Her debut adult novel, The Witch in the Peepul Tree, was super-shortlisted for the 2024 Asian Prize for Fiction.

She has written more than twenty books including Wild in the Backyard (2018), The Witch in the Peepul Tree (2023) and The Great Indian Safari (2025). Her columns are published in national dailies like Hindustan Times, The Hindu and The Indian Express.

== Early life and education ==
Tehsin grew up in Udaipur, Rajasthan. She is the daughter of naturalist Dr. Raza H. Tehsin. Arefa’s childhood days were spent treading jungles with her father, which deeply influenced her as an author.

== Career ==
Tehsin began writing columns and features for newspapers like The Hindu, The Indian Express, Outlook Money and Hindustan Times. She also served as the honorary wildlife warden of Udaipur district.

In 2014, she co-authored The Land of the Setting Sun & Other Nature Tales with her father, which was described as a “must-read for young readers” by The Better India.

Her young adult fantasy novel, Iora and the Quest of Five, was highlighted in The Indian Express for its environmental themes.

In 2023, HarperCollins India published her debut adult novel, The Witch in the Peepul Tree, a historical mystery set in 1950s Udaipur. The book is being translated into Sinhalese and is also being adapted for broadcast in multiple Indian languages. The book was included in the super-shortlist, the “Asian Trio”, for the 2024 Asian Prize for Fiction.

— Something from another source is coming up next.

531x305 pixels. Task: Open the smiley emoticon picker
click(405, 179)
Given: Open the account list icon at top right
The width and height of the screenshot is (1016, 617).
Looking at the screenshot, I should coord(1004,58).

The novel received coverage from the Press Trust of India following its shortlisting for the 2024 Asian Prize for Fiction.

The Witch in the Peepul Tree was featured in The Indian Express’s June 2023 book recommendations.The novel’s shortlist recognition was also covered by Scroll.in.

In 2025, Puffin Penguin published The Great Indian Safari, an illustrated introduction to India’s wildlife and ecosystems for children.

== Works ==

=== Selected books ===

- Steed of the Jungle God
- The Globetrotters
- The Land of the Setting Sun & Other Nature Tales (2014, with Raza H. Tehsin)
- Wild in the Backyard (2018)
- Iora and the Quest of Five (2022)
- The Witch in the Peepul Tree (2023)
- The Great Indian Safari (2025)

== Selected awards ==

- The Great Indian Safari – shortlisted for the 2025 Atta Galatta: Bangalore Literature Festival Book Prize.
- The Witch in the Peepul Tree – included in the super-shortlist for the 2024 Asian Prize for Fiction.
- The Chirmi Chasers – shortlisted for the 2021 Neev Book Award.

== Personal life ==
Tehsin divides her time between Sri Lanka and India.